• **Exercise objective**
Please copy out all the data. Every detail stays the same.

• **Data provided**
• • • • • • •
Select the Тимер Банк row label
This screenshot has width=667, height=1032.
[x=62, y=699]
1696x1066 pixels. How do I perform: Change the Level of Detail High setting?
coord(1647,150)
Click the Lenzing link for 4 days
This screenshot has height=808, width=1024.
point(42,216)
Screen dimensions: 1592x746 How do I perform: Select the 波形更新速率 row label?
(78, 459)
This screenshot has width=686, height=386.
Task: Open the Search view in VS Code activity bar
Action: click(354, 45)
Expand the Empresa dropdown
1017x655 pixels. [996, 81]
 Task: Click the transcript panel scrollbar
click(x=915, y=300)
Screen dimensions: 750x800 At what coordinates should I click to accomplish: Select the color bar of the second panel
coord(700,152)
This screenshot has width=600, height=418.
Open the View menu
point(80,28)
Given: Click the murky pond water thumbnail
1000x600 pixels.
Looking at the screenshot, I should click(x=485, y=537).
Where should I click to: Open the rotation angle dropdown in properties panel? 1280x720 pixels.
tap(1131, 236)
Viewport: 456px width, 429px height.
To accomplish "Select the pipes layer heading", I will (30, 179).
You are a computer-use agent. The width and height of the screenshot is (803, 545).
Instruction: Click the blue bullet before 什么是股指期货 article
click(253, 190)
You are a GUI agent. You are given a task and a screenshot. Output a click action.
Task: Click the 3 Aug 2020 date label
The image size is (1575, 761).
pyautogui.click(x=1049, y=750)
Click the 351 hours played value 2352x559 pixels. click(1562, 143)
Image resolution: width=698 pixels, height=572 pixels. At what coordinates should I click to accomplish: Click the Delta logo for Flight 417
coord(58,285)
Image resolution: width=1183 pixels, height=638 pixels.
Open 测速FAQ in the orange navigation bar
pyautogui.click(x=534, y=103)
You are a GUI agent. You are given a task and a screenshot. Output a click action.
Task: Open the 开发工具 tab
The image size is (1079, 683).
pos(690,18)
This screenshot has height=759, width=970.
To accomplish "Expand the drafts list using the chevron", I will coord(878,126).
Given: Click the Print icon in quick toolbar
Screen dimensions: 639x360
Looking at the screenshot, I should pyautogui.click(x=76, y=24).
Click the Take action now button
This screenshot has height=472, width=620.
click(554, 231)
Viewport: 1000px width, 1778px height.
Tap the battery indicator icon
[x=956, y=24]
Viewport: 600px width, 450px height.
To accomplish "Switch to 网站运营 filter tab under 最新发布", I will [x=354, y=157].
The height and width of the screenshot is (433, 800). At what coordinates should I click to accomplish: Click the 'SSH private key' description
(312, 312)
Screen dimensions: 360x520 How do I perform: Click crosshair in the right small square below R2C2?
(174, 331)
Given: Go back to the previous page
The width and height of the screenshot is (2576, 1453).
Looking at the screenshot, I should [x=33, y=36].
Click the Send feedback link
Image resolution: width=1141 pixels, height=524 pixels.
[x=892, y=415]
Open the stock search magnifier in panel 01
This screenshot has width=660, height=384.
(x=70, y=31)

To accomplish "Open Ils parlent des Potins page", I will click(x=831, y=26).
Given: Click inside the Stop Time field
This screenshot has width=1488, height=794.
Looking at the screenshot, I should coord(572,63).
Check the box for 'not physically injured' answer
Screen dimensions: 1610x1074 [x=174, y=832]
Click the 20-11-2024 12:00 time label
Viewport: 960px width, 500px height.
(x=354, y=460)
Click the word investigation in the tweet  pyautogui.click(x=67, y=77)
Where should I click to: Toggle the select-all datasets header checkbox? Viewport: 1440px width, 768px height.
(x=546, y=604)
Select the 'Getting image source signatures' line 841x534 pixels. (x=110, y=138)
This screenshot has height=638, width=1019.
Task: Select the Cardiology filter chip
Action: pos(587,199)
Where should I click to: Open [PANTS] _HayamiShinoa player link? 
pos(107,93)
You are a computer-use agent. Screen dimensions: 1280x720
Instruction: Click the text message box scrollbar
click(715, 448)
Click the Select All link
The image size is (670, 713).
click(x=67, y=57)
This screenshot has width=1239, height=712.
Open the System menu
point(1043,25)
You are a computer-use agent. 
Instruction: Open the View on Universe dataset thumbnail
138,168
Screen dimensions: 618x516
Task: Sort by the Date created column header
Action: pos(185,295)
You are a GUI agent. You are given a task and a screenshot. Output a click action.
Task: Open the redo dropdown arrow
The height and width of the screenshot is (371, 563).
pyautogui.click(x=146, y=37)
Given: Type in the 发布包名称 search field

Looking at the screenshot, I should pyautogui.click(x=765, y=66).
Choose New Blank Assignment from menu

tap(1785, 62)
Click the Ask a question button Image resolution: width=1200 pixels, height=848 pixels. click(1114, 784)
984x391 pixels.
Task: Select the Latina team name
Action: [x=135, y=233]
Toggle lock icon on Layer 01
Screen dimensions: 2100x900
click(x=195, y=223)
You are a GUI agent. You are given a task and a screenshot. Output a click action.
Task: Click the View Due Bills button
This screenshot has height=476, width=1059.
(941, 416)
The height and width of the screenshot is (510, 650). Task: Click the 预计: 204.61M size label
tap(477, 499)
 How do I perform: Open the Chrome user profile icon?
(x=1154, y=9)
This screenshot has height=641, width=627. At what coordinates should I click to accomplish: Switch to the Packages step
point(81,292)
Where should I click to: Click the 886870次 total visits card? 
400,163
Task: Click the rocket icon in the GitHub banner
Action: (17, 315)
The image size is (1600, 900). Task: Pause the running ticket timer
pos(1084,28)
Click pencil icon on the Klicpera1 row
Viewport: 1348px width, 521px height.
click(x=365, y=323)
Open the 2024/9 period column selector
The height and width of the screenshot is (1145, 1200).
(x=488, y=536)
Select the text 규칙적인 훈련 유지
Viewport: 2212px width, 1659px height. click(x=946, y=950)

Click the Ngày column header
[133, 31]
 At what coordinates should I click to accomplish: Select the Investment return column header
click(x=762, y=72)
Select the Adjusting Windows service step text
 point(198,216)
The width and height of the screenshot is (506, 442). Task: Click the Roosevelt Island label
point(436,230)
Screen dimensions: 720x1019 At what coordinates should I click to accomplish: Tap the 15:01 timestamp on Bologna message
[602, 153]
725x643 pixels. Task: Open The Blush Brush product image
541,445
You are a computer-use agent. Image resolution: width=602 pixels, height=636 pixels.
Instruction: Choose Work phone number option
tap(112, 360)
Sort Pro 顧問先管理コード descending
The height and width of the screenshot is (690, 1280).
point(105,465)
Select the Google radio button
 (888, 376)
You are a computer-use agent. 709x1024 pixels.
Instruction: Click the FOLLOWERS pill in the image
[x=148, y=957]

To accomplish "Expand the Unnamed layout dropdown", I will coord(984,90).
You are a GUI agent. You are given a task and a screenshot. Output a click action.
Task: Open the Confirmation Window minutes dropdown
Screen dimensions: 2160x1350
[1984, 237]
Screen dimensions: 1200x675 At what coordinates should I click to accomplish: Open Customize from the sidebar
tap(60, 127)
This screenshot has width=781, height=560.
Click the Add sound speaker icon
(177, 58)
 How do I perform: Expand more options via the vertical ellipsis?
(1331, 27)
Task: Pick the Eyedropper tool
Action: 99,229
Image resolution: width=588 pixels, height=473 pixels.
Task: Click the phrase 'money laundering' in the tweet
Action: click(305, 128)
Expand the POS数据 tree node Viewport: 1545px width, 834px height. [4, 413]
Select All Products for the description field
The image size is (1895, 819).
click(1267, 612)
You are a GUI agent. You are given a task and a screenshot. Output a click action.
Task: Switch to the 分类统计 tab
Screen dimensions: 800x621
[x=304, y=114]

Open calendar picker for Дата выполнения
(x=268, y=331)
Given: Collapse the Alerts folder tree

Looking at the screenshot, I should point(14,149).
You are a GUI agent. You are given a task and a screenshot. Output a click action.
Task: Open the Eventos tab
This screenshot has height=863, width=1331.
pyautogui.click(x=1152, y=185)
• • • • • • •
• **Output of the task**
Select the Тимер Банк row label
This screenshot has width=667, height=1032.
[x=62, y=699]
1696x1066 pixels. How do I perform: Change the Level of Detail High setting?
coord(1647,150)
Click the Lenzing link for 4 days
This screenshot has height=808, width=1024.
point(42,216)
Screen dimensions: 1592x746 How do I perform: Select the 波形更新速率 row label?
(78, 459)
This screenshot has width=686, height=386.
Task: Open the Search view in VS Code activity bar
Action: click(354, 45)
Expand the Empresa dropdown
1017x655 pixels. [996, 81]
 Task: Click the transcript panel scrollbar
click(x=915, y=300)
Screen dimensions: 750x800 At what coordinates should I click to accomplish: Select the color bar of the second panel
coord(700,152)
This screenshot has width=600, height=418.
Open the View menu
point(80,28)
Given: Click the murky pond water thumbnail
1000x600 pixels.
Looking at the screenshot, I should click(x=485, y=537).
Where should I click to: Open the rotation angle dropdown in properties panel? 1280x720 pixels.
tap(1131, 236)
Viewport: 456px width, 429px height.
To accomplish "Select the pipes layer heading", I will (30, 179).
You are a computer-use agent. The width and height of the screenshot is (803, 545).
Instruction: Click the blue bullet before 什么是股指期货 article
click(253, 190)
You are a GUI agent. You are given a task and a screenshot. Output a click action.
Task: Click the 3 Aug 2020 date label
The image size is (1575, 761).
pyautogui.click(x=1049, y=750)
Click the 351 hours played value 2352x559 pixels. click(1562, 143)
Image resolution: width=698 pixels, height=572 pixels. At what coordinates should I click to accomplish: Click the Delta logo for Flight 417
coord(58,285)
Image resolution: width=1183 pixels, height=638 pixels.
Open 测速FAQ in the orange navigation bar
pyautogui.click(x=534, y=103)
You are a GUI agent. You are given a task and a screenshot. Output a click action.
Task: Open the 开发工具 tab
The image size is (1079, 683).
pos(690,18)
This screenshot has height=759, width=970.
To accomplish "Expand the drafts list using the chevron", I will coord(878,126).
Given: Click the Print icon in quick toolbar
Screen dimensions: 639x360
Looking at the screenshot, I should pyautogui.click(x=76, y=24).
Click the Take action now button
This screenshot has height=472, width=620.
click(554, 231)
Viewport: 1000px width, 1778px height.
Tap the battery indicator icon
[x=956, y=24]
Viewport: 600px width, 450px height.
To accomplish "Switch to 网站运营 filter tab under 最新发布", I will [x=354, y=157].
The height and width of the screenshot is (433, 800). At what coordinates should I click to accomplish: Click the 'SSH private key' description
(312, 312)
Screen dimensions: 360x520 How do I perform: Click crosshair in the right small square below R2C2?
(174, 331)
Given: Go back to the previous page
The width and height of the screenshot is (2576, 1453).
Looking at the screenshot, I should [x=33, y=36].
Click the Send feedback link
Image resolution: width=1141 pixels, height=524 pixels.
[x=892, y=415]
Open the stock search magnifier in panel 01
This screenshot has width=660, height=384.
(x=70, y=31)

To accomplish "Open Ils parlent des Potins page", I will click(x=831, y=26).
Given: Click inside the Stop Time field
This screenshot has width=1488, height=794.
Looking at the screenshot, I should coord(572,63).
Check the box for 'not physically injured' answer
Screen dimensions: 1610x1074 [x=174, y=832]
Click the 20-11-2024 12:00 time label
Viewport: 960px width, 500px height.
(x=354, y=460)
Click the word investigation in the tweet  pyautogui.click(x=67, y=77)
Where should I click to: Toggle the select-all datasets header checkbox? Viewport: 1440px width, 768px height.
(x=546, y=604)
Select the 'Getting image source signatures' line 841x534 pixels. (x=110, y=138)
This screenshot has height=638, width=1019.
Task: Select the Cardiology filter chip
Action: pos(587,199)
Where should I click to: Open [PANTS] _HayamiShinoa player link? 
pos(107,93)
You are a computer-use agent. Screen dimensions: 1280x720
Instruction: Click the text message box scrollbar
click(715, 448)
Click the Select All link
The image size is (670, 713).
click(x=67, y=57)
This screenshot has width=1239, height=712.
Open the System menu
point(1043,25)
You are a computer-use agent. 
Instruction: Open the View on Universe dataset thumbnail
138,168
Screen dimensions: 618x516
Task: Sort by the Date created column header
Action: pos(185,295)
You are a GUI agent. You are given a task and a screenshot. Output a click action.
Task: Open the redo dropdown arrow
The height and width of the screenshot is (371, 563).
pyautogui.click(x=146, y=37)
Given: Type in the 发布包名称 search field

Looking at the screenshot, I should pyautogui.click(x=765, y=66).
Choose New Blank Assignment from menu

tap(1785, 62)
Click the Ask a question button Image resolution: width=1200 pixels, height=848 pixels. click(1114, 784)
984x391 pixels.
Task: Select the Latina team name
Action: [x=135, y=233]
Toggle lock icon on Layer 01
Screen dimensions: 2100x900
click(x=195, y=223)
You are a GUI agent. You are given a task and a screenshot. Output a click action.
Task: Click the View Due Bills button
This screenshot has height=476, width=1059.
(941, 416)
The height and width of the screenshot is (510, 650). Task: Click the 预计: 204.61M size label
tap(477, 499)
 How do I perform: Open the Chrome user profile icon?
(x=1154, y=9)
This screenshot has height=641, width=627. At what coordinates should I click to accomplish: Switch to the Packages step
point(81,292)
Where should I click to: Click the 886870次 total visits card? 
400,163
Task: Click the rocket icon in the GitHub banner
Action: (17, 315)
The image size is (1600, 900). Task: Pause the running ticket timer
pos(1084,28)
Click pencil icon on the Klicpera1 row
Viewport: 1348px width, 521px height.
click(x=365, y=323)
Open the 2024/9 period column selector
The height and width of the screenshot is (1145, 1200).
(x=488, y=536)
Select the text 규칙적인 훈련 유지
Viewport: 2212px width, 1659px height. click(x=946, y=950)

Click the Ngày column header
[133, 31]
 At what coordinates should I click to accomplish: Select the Investment return column header
click(x=762, y=72)
Select the Adjusting Windows service step text
 point(198,216)
The width and height of the screenshot is (506, 442). Task: Click the Roosevelt Island label
point(436,230)
Screen dimensions: 720x1019 At what coordinates should I click to accomplish: Tap the 15:01 timestamp on Bologna message
[602, 153]
725x643 pixels. Task: Open The Blush Brush product image
541,445
You are a computer-use agent. Image resolution: width=602 pixels, height=636 pixels.
Instruction: Choose Work phone number option
tap(112, 360)
Sort Pro 顧問先管理コード descending
The height and width of the screenshot is (690, 1280).
point(105,465)
Select the Google radio button
 (888, 376)
You are a computer-use agent. 709x1024 pixels.
Instruction: Click the FOLLOWERS pill in the image
[x=148, y=957]

To accomplish "Expand the Unnamed layout dropdown", I will coord(984,90).
You are a GUI agent. You are given a task and a screenshot. Output a click action.
Task: Open the Confirmation Window minutes dropdown
Screen dimensions: 2160x1350
[1984, 237]
Screen dimensions: 1200x675 At what coordinates should I click to accomplish: Open Customize from the sidebar
tap(60, 127)
This screenshot has width=781, height=560.
Click the Add sound speaker icon
(177, 58)
 How do I perform: Expand more options via the vertical ellipsis?
(1331, 27)
Task: Pick the Eyedropper tool
Action: 99,229
Image resolution: width=588 pixels, height=473 pixels.
Task: Click the phrase 'money laundering' in the tweet
Action: click(305, 128)
Expand the POS数据 tree node Viewport: 1545px width, 834px height. [4, 413]
Select All Products for the description field
The image size is (1895, 819).
click(1267, 612)
You are a GUI agent. You are given a task and a screenshot. Output a click action.
Task: Switch to the 分类统计 tab
Screen dimensions: 800x621
[x=304, y=114]

Open calendar picker for Дата выполнения
(x=268, y=331)
Given: Collapse the Alerts folder tree

Looking at the screenshot, I should point(14,149).
You are a GUI agent. You are given a task and a screenshot. Output a click action.
Task: Open the Eventos tab
This screenshot has height=863, width=1331.
pyautogui.click(x=1152, y=185)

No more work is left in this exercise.